That's a pretty comfortable place to be for most of the day, I'd say! I got this one on one of our hikes in the Cape Point Nature Reserve. Most of the time I would prefer to be in exactly such a spot, sure looks comfortable, convenient and certainly safe!
Today however, I found myself catapulted right out of my safe place and for some reason found myself striking up a conversation with a complete stranger.
I noticed a little old lady, (I'm not defining old after yesterday's post!) but suffice to say that I think she was quite a few years older than me, in the mall today. We were both browsing around the clothing section of the shop and I was struck by how stylish and really pretty she looked. She was dressed rather informally but yet stylish, her colours and accessories really came together beautifully and to top it all off, she wore a cheeky little hat, perched at a slight angle.
Before I could stop myself, I found myself walking towards her and I complimented her on how pretty she looked. She looked at me for a while, burst into a huge smile and said: 'Thank you so much for saying that. I have cancer and I'm not feeling that well today and I don't always feel as if I look that good either.'
And before I could stop myself a second time, I found myself giving her a tight hug.
I've never done something like this in my entire life. Am I glad I did though. I'm still taken back by the incident as I don't think there was one bit of coincidence about the two of us being in that spot together at that exact time. Maybe we should really tune in to those little messages that are sent our way, and act upon it!
I certainly will be paying close attention from now on...
Walking the Camino certainly is also one activity that takes one way out of your comfort zone. Tony Kevin is one man who travelled halfway around the world to tackle the Camino de Santiago pilgrimage. Talk about moving out of a comfort zone! Tony retired from the Australian foreign service in 1998, after a 30 year government career during which he served in the Foreign Affairs and Prime Minister's departments, and was Australia's ambassador to Poland and Cambodia.
This is how he describes his departure from home and literally walking out of his own comfort zone in his book, 'Walking the Camino'...
'So there I was, proudly dressed in crisp new khaki pilgrim gear, walking boots, and floppy hat, a scallop shell around my neck, a packed rucksack and wooden staff at my side - no doubt looking rather ridiculous, but I wanted to do this thing properly - as Father John sprinkled me and these meagre belongings with blessed holy water, and offered his priestly blessings. I realised then with a shock that all this was truly happening, that I really was about to embark the next morning on the strangest adventure of my life. I would need all the help and prayers I could get, and was suddenly very glad that my family and friends were there to wish me well and pray for a safe journey and return home to the family.Looking around at the shining faces of family and friends, I felt more at peace with myself than I had been for a long time.
But the next morning's departure was considerably less happy. Suddenly I was lonely, and scared of what might be in store. I was going to the other end of the world, alone. I looked down at my pack and staff - they seemed both very heavy to carry, and very small. Everything I owned, my whole life-support system for the next two months, was in this little backpack. I was leaving behind - I realised now, for a long time - the warm comforts of home, the joy and love of a family, but for what real purpose? Waves of doubt and fear and a sense of my own foolish selfishness swept over me as I made my final packing checks.

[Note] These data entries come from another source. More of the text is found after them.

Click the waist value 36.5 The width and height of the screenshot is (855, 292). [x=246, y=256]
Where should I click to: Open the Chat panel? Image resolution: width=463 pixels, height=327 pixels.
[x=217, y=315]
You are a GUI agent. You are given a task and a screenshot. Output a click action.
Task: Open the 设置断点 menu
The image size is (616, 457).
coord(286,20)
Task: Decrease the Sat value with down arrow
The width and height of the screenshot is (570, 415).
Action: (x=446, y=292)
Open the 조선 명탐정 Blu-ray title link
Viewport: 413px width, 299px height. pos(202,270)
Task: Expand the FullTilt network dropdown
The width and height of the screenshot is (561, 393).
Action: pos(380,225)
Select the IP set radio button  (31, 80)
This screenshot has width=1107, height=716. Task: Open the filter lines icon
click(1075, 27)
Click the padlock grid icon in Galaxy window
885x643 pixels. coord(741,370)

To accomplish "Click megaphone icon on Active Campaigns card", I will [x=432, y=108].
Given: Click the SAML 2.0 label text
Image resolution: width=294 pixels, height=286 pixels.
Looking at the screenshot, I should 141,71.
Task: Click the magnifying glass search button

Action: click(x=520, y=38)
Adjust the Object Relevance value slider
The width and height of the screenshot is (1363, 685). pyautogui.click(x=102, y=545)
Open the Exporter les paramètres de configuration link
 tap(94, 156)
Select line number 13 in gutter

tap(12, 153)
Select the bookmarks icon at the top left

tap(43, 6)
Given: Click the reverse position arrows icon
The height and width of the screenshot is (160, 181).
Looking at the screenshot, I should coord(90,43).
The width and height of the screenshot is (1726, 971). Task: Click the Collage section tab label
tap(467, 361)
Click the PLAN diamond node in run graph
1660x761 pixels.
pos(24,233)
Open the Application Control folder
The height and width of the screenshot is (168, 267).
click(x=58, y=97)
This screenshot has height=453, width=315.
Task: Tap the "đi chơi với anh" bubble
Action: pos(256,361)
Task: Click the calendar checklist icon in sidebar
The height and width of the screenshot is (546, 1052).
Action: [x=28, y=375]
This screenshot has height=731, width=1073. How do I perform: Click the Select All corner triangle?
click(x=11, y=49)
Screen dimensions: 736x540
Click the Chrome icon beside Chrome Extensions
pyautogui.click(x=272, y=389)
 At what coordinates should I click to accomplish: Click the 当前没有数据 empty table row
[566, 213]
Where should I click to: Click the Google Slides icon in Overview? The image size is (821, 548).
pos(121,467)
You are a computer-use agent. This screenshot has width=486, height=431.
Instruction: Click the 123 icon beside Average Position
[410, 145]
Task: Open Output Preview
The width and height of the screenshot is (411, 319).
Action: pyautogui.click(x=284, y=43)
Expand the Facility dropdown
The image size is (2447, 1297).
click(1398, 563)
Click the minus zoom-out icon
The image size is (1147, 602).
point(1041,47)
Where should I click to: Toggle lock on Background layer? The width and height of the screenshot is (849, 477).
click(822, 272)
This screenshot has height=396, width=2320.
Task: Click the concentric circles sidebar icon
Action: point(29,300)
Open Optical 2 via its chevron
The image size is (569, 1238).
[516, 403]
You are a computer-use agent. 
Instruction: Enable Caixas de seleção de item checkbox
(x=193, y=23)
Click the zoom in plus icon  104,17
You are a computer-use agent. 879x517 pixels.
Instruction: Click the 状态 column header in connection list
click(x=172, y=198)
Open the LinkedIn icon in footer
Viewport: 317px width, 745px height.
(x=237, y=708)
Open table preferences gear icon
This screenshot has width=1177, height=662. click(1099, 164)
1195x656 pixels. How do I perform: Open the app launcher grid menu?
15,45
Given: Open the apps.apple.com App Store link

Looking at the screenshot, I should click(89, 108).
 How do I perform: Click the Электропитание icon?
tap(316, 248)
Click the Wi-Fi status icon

The taxi tooted in the driveway, and I gave my wife and children hasty farewell hugs, fighting back brimming tears and incipient panic. It was crazy to be leaving for so long those whom I loved.Why on earth was I attempting this pilgrimage venture on the other side of the world. Had it all been a huge error of judgement?
I caught the bus for Sydney, and tried to drive away such bleak thoughts by closing my eyes and burying myself in Spanish-language tapes for the next few hours. The tapes were a good excuse for not thinking, a mental exercise in keeping fears and emotions at bay. I didn't know it, but the iron discipline of the pilgrimage was beginning.'
You can listen to a radio interview with Tony here: http://www.abc.net.au/overnights/stories/s2053793.htm. Fascinating listening!
Well I'm beginning to think that the sky is the limit for me now! Next year I'm going to learn how to play the guitar and I'm booking my long postponed Portuguese lessons. How's that for getting out of my comfort zone!